This list contains only the countries for which job offers have been published in the selected language (e.g., in the French version, only job offers written in French are displayed, and in the English version, only those in English).
The Principal Engineer operates as a hands‑on expert, shaping strategy while directly influencing complex systems, mentoring senior engineers, and solving the hardest reliability and performance challenges. To serve as a technical authority and reliability architect across critical platforms and applications.
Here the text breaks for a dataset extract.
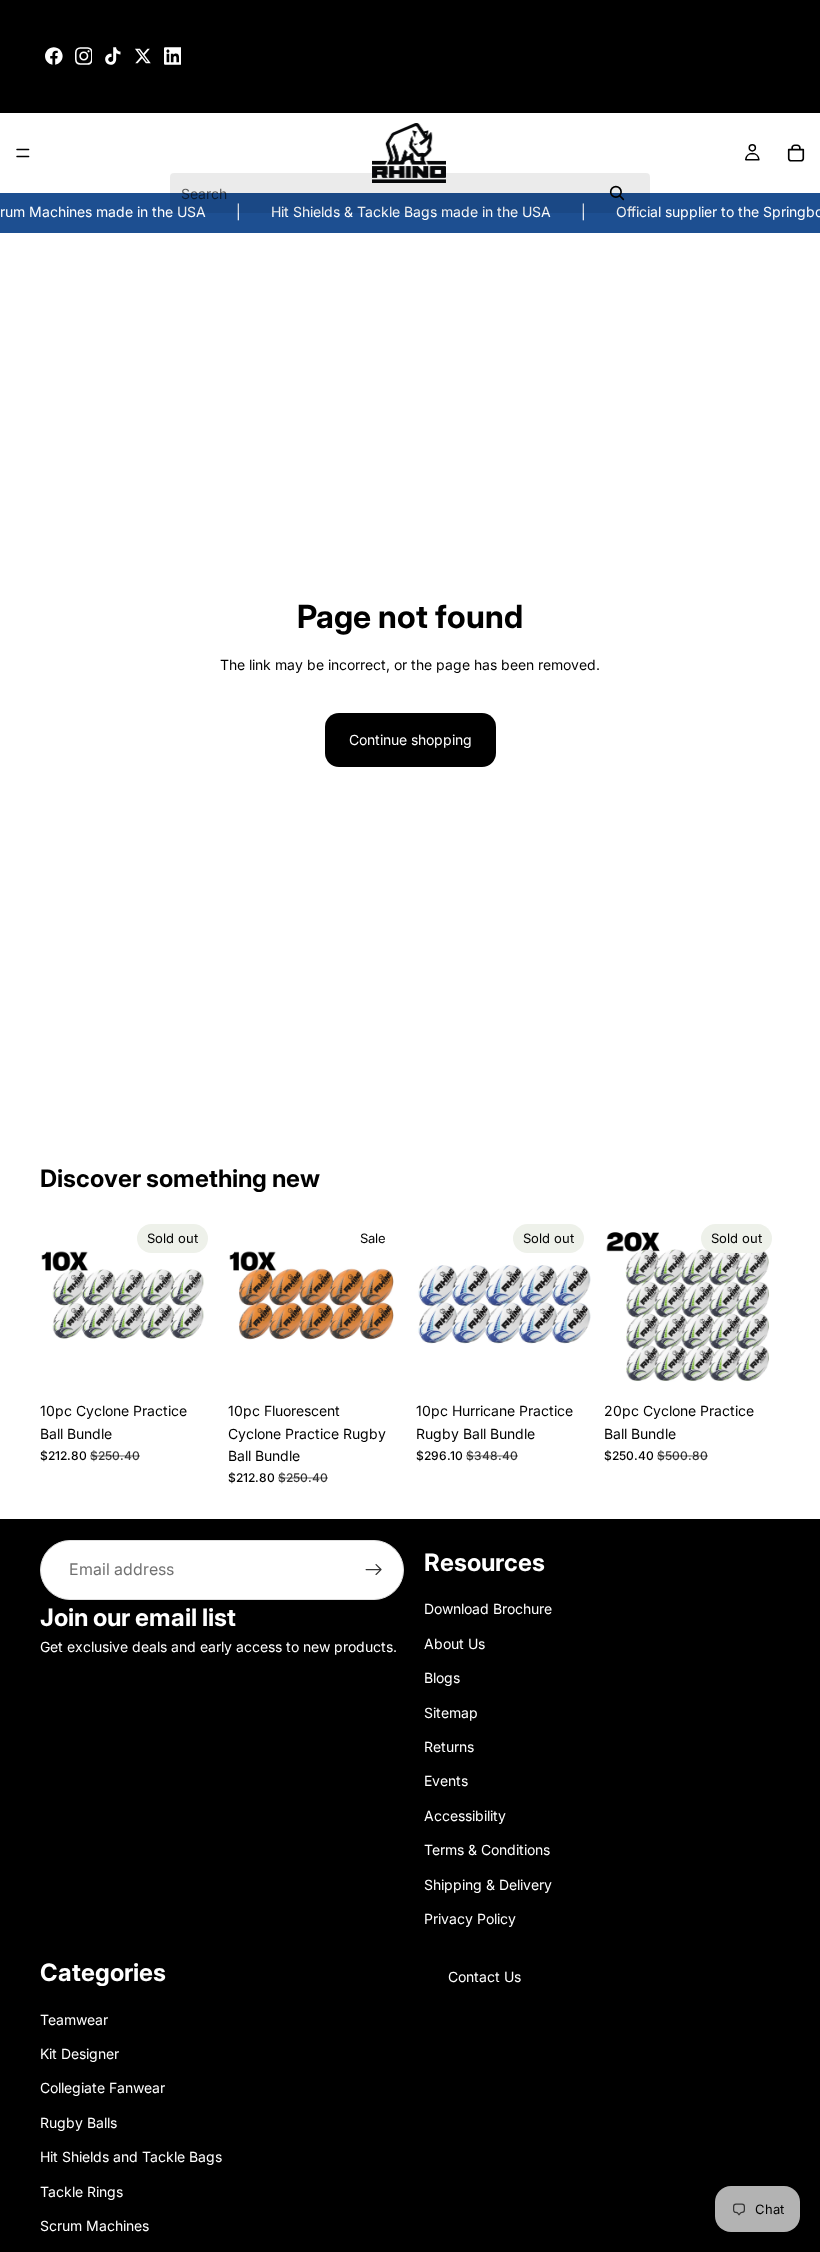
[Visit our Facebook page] (54, 56)
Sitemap (451, 1712)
This role drives reliability by design, sets enterprise SRE standards, and partners with engineering, architecture, and operations leadership to embed resilience, observability, and automation at scale.
Job Responsibility:
Act as an advisor to leadership to develop or influence applications, network, information security, database, operating systems, or web technologies for highly complex business and technical needs across multiple groups
Lead the strategy and resolution of highly complex and unique challenges requiring in-depth evaluation across multiple areas or the enterprise, delivering solutions that are long-term, large-scale and require vision, creativity, innovation, advanced analytical and inductive thinking
Translate advanced technology experience, an in-depth knowledge of the organizations tactical and strategic business objectives, the enterprise technological environment, the organization structure, and strategic technological opportunities and requirements into technical engineering solutions
Provide vision, direction and expertise to leadership on implementing innovative and significant business solutions
Maintain knowledge of industry best practices and new technologies and recommends innovations that enhance operations or provide a competitive advantage to the organization
Strategically engage with all levels of professionals and managers across the enterprise and serve as an expert advisor to leadership
Define and evolve enterprise‑level SRE strategy, standards, and reference architectures
Establish and govern SLIs, SLOs, and error budgets for Tier‑1 and Tier‑2 services
drive adoption across engineering and operations
Architect highly resilient, scalable, and fault‑tolerant systems across cloud and hybrid platforms
Lead deep‑dive resiliency, capacity, and performance reviews for critical services
Design and mature end‑to‑end observability architectures (metrics, logs, traces) aligned to golden signals
Drive OpenTelemetry‑based standardization and telemetry consistency across platforms
Partner with performance engineering to execute load, stress, soak, failover, and chaos testing
Identify systemic performance bottlenecks and lead remediation across applications, middleware, and infrastructure layers
Lead large‑scale toil identification and elimination initiatives across platforms
Design and implement automation‑first reliability solutions, including self‑healing patterns, auto‑remediation, and AI‑assisted operations
Build reusable golden paths, reliability frameworks, and standardized automation patterns
Champion shift‑left reliability, embedding SRE controls into CI/CD pipelines and design reviews
Serve as senior technical authority during major incidents
provide deep technical triage and architectural guidance
Lead blameless postmortems for high‑impact incidents
ensure systemic fixes over tactical remediation
Drive problem management maturity through trend analysis, recurring issue elimination, and proactive risk reduction
Influence change management practices to ensure safe, predictable, and observable releases
Mentor and coach senior engineers, SREs, and platform teams on advanced reliability practices
Define and maintain SRE maturity models, scorecards, and executive‑level reliability metrics
Partner with architecture, security, and product leaders to align reliability with business outcomes
Establish and review runbooks, readiness checklists, dashboards, and reliability reviews for consistency and effectiveness
Requirements:
7+ years of Engineering experience, or equivalent demonstrated through one or a combination of the following: work experience, training, military experience, education
7+ years’ experience designing and operating large‑scale distributed systems
7+ years hands‑on experience in SRE, Platform Engineering, or DevOps roles
Proven track record of driving enterprise‑scale reliability transformations
Deep expertise in AWS, Azure, or GCP (multi‑cloud experience preferred)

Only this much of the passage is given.